Comment est-il, cet alter ego qui s’appelle Vincent Pelletier ?
C’est un homme qui est dans bien ses chaussons. Il va se marier, il est un peu filou, un peu roublard. Il va rentrer dans un tambour de machine à laver, se faire secouer dans tous les sens de manière inimaginable et il va évoluer.
On sent quand même une vraie envie de voyage dans ce film…
Ah oui. C’est lié à la période. Le postulat de départ, la première idée qui nous a guidés, c’est de faire voyager les gens. Il faut vraiment qu’ils viennent au cinéma pour s’en prendre plein la figure, qu’ils voyagent, qu’ils oublient leurs soucis, qu’ils se marrent… Il y avait vraiment un peu ce truc comme les belles comédies populaires du dimanche soir que je regardais quand j’avais dix ans. C’était se réinscrire dans cette jolie filiation-là.
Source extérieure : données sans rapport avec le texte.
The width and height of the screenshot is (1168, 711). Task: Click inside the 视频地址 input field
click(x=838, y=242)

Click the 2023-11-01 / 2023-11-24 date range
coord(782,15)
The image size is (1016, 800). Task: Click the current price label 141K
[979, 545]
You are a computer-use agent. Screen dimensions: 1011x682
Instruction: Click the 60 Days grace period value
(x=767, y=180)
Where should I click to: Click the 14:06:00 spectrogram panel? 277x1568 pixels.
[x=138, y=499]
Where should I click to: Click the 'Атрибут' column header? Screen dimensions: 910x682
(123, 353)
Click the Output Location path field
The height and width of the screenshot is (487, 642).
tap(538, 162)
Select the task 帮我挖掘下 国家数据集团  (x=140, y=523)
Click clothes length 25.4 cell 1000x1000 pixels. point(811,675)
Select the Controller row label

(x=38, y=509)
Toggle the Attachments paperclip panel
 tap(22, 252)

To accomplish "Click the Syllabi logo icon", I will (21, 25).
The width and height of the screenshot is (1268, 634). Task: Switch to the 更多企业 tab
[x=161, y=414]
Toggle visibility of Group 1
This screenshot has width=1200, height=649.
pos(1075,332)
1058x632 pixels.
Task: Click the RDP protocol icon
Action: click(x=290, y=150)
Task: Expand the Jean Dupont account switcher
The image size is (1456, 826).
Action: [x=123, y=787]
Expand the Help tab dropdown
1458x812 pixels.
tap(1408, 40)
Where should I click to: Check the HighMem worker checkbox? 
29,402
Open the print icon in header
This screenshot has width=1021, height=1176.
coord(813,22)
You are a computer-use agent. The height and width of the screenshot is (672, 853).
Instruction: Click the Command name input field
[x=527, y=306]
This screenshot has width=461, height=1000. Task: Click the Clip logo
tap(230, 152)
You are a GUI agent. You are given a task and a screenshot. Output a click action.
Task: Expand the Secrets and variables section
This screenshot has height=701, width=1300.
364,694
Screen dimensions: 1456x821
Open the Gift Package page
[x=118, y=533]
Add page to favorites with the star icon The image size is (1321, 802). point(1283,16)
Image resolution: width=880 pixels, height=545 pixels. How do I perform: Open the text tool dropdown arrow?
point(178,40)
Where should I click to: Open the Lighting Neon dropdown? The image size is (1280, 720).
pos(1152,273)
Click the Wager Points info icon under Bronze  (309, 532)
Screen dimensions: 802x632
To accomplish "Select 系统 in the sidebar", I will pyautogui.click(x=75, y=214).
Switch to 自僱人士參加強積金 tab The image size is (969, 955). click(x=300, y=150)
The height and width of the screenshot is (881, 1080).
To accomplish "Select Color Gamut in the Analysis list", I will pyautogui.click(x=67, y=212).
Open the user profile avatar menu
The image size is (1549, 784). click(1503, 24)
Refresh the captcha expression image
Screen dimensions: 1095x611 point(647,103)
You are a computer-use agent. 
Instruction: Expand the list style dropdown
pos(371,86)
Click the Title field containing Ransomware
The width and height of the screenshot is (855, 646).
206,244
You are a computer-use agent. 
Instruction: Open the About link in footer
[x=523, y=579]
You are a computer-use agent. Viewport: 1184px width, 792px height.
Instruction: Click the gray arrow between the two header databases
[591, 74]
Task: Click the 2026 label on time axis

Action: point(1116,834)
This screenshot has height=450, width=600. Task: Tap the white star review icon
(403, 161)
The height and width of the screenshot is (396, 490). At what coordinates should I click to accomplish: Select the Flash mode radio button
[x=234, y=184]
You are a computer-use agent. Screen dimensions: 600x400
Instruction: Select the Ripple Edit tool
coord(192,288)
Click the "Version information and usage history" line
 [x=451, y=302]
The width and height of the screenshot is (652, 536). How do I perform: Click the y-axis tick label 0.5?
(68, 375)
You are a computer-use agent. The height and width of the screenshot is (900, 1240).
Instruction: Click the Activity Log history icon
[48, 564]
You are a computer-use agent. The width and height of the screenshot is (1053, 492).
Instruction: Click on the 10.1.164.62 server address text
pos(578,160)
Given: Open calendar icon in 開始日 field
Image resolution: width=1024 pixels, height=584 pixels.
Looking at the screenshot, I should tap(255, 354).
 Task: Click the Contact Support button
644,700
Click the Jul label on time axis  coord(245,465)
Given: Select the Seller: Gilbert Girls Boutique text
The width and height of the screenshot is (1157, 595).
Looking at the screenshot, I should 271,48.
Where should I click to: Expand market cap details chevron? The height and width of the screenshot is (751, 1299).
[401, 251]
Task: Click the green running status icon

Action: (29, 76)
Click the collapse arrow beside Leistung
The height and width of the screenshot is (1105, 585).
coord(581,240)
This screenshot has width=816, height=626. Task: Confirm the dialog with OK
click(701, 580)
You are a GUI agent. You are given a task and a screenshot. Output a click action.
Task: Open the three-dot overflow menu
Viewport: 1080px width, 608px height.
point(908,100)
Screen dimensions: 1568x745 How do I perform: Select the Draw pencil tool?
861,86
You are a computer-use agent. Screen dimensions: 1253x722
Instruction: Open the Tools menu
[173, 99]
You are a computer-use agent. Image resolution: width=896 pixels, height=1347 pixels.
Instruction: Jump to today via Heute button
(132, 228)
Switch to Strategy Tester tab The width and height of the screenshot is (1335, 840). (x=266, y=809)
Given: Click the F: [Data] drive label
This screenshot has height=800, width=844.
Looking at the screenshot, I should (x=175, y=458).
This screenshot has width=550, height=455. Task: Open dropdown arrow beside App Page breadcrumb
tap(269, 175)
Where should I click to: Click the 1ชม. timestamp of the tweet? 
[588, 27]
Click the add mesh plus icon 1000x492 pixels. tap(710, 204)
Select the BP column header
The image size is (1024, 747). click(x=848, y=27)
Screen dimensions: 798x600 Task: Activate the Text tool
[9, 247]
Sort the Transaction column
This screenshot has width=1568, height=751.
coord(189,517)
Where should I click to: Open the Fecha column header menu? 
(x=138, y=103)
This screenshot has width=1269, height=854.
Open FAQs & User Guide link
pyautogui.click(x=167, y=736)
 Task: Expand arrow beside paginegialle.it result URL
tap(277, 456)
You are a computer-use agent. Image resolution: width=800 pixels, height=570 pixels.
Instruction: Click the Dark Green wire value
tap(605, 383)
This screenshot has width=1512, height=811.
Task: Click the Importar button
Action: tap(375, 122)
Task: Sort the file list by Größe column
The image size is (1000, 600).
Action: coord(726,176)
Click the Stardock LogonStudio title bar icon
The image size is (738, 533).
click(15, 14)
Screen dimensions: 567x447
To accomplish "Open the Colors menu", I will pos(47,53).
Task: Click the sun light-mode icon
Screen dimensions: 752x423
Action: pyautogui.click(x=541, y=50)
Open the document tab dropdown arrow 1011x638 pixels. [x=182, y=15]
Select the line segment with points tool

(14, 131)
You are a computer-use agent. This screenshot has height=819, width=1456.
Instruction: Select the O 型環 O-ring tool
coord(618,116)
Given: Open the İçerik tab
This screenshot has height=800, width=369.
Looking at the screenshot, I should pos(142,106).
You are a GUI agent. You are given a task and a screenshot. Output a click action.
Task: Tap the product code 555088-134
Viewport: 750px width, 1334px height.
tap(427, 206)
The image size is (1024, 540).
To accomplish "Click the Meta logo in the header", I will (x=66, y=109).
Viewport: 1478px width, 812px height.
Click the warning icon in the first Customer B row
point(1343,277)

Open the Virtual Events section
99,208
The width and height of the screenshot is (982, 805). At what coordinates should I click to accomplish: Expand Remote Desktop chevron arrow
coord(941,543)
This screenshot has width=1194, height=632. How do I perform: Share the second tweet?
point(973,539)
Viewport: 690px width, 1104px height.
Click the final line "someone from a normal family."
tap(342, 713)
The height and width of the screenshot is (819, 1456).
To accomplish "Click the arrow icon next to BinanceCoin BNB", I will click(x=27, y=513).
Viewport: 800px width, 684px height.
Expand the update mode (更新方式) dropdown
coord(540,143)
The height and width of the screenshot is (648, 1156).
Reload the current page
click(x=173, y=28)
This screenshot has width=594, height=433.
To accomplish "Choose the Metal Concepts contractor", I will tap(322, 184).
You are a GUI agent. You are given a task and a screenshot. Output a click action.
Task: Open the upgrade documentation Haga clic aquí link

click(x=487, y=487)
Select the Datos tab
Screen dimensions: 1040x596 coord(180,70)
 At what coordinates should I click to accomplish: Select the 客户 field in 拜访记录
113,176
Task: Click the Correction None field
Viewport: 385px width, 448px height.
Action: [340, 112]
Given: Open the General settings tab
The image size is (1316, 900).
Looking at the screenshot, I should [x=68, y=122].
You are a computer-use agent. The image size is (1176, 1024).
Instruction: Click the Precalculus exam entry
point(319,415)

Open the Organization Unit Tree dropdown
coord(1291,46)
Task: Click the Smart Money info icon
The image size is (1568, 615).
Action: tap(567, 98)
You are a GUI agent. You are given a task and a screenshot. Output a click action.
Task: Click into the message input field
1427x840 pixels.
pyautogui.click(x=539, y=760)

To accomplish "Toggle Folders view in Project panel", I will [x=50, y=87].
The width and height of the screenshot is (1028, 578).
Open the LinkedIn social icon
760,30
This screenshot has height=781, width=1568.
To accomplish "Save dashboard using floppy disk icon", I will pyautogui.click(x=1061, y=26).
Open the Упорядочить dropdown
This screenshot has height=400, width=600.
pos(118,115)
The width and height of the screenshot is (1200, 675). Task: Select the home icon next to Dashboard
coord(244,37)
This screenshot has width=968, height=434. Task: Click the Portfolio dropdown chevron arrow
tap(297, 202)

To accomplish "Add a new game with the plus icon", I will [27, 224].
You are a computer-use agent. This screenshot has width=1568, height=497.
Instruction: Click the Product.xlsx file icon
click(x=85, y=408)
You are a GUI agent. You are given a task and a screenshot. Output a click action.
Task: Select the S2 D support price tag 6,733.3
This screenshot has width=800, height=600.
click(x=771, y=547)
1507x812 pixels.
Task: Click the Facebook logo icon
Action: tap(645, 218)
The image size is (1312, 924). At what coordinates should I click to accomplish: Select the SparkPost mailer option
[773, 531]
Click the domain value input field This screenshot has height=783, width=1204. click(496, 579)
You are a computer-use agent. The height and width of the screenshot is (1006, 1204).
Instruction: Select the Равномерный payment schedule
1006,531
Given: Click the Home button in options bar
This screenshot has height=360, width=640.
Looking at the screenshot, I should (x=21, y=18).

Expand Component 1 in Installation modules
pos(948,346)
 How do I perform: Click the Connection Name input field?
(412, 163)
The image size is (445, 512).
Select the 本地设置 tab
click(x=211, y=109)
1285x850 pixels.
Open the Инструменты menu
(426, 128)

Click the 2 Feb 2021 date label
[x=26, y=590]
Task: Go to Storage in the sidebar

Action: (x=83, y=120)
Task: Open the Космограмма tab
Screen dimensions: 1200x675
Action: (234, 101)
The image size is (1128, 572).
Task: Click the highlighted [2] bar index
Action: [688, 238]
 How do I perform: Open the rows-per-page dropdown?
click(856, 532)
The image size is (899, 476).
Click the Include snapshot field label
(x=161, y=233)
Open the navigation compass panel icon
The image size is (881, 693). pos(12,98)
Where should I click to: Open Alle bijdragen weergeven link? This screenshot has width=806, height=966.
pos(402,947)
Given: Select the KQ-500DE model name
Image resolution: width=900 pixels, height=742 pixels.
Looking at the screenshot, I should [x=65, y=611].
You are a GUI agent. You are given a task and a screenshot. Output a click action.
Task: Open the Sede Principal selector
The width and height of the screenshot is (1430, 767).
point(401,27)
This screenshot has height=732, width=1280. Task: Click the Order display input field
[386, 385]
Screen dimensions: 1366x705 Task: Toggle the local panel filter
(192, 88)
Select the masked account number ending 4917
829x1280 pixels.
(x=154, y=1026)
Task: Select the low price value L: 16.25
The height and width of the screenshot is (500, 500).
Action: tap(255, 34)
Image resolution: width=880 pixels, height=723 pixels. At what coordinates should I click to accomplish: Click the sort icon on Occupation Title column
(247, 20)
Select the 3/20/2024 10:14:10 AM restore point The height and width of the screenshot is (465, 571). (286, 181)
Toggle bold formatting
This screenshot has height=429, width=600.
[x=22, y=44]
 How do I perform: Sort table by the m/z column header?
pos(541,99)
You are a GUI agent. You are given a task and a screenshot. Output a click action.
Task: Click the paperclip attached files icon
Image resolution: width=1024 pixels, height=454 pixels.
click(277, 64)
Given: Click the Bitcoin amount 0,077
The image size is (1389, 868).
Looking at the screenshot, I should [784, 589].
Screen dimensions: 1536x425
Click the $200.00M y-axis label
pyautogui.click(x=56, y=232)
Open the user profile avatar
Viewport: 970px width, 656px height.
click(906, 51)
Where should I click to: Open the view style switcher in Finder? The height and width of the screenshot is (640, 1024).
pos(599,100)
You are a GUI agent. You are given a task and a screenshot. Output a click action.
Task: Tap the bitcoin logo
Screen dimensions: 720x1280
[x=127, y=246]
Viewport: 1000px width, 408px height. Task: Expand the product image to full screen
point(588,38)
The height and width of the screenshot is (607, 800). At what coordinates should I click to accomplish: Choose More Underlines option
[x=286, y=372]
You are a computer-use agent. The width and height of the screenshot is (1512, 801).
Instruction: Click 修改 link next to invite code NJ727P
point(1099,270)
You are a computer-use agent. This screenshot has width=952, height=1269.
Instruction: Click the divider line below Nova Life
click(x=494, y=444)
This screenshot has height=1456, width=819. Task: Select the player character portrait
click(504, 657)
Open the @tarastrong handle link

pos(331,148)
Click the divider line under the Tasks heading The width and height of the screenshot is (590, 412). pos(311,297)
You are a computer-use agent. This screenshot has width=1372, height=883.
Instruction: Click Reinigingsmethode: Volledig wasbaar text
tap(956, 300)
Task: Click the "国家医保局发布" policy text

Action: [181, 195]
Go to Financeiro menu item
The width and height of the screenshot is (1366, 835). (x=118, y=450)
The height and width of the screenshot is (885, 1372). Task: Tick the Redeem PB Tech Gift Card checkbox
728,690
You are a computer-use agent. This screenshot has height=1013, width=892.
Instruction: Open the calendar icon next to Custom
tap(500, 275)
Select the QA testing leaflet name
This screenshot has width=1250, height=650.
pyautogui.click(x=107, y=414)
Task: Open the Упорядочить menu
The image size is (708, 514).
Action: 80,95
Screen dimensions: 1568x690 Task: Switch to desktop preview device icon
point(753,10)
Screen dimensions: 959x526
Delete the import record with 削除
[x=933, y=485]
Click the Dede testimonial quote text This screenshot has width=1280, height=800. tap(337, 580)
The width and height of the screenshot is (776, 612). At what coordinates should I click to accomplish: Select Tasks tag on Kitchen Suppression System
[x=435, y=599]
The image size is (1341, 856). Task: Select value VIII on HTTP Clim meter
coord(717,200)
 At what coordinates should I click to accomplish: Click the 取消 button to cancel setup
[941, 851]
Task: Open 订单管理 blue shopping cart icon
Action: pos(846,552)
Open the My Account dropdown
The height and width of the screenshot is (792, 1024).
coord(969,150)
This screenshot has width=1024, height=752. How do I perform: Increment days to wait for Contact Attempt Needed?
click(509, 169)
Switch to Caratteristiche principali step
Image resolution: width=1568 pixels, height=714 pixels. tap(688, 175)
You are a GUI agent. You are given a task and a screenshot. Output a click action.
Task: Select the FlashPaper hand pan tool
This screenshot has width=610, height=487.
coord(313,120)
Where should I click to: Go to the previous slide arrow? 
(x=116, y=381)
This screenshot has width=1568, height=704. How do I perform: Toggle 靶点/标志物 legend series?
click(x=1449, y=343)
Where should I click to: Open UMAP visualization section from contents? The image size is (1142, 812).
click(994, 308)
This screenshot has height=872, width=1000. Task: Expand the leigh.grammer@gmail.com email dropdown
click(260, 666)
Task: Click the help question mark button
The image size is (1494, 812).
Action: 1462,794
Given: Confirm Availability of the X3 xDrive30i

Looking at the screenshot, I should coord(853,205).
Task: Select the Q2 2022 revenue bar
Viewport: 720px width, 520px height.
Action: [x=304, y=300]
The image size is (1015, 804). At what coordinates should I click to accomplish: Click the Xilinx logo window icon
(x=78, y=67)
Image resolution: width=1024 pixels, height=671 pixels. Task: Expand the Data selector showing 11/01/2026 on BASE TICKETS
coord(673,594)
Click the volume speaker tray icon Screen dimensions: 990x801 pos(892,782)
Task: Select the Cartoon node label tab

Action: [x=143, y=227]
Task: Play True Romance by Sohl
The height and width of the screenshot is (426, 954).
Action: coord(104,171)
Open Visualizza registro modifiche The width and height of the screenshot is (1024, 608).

Est-ce difficile de tourner en Amazonie ?
Oui, on a tourné dans des conditions pas toujours évidentes. Je me rappelle avoir attendu que la caméra arrive, couché sur des feuilles. Sauf que ça a mis un quart d’heure et que j’étais couvert de fourmis rouges. C’est le genre de choses que, en tant qu’Européen, vous ne connaissez pas, évidemment. Je voulais que les gens puissent venir voir ça et s’évader. C’est pour ça qu’on fait ça.
Il y a beaucoup de surprises dans ce film notamment dans le casting. Pourquoi avoir
choisi Laëtitia Dosch, que l’on connaît plutôt dans le cinéma d’auteur ?
Une distribution, c’est comme un menu, on essaye d’alterner. Je trouve ça bien de ne pas avoir de famille, de chapelle, et de piocher partout. Des acteurs qui sont un peu des institutions, des icônes, qui viennent d’un cinéma plus pointu… C’est le public qui me dira si j’ai eu raison ou pas, mais moi je trouvais que ça donnait un côté un peu arc-en-ciel au casting que j’aime beaucoup.
Gérard Darmon, Valérie Lemercier et Christian Clavier sont aussi au casting. Vous les
avez choisis parce qu’ils correspondent bien aux archétypes de vos personnages ?
Quand on écrit, on a une petite voix dans la tête. On pense à la voix du comédien, à la façon dont il peut incarner un personnage. Des fois, il vous dit oui, des fois non. Le hasard, c’est que tous ont répondu oui très vite. Ils étaient très gourmands de cette expérience, parce que c’est vrai qu’on fait des métiers de gamins, quand même. On se déguise, c’est un peu comme quand les gamins emmerdent le monde dans les repas de famille en disant : « On vous a fait un spectacle », et il faut rester pour regarder le spectacle. Au final, on ne fait que perpétuer ça.
Quel message faites-vous passer à la fonction publique, avec ce film ?
L’idée, c’est de dire que rien n’est jamais perdu. C’est un message d’espoir et d’encouragements qui peut servir à plein de gens. C’est-à-dire que quand la vie vous secoue, il faut aller chercher les ressources au fond de soi et que, au bout d’un moment, on les trouve. Et il faut se dire qu’il faut se faire confiance et que tout est à construire. C’est le beau message du film, même si c’est une comédie et qu’on y va avant tout pour se marrer.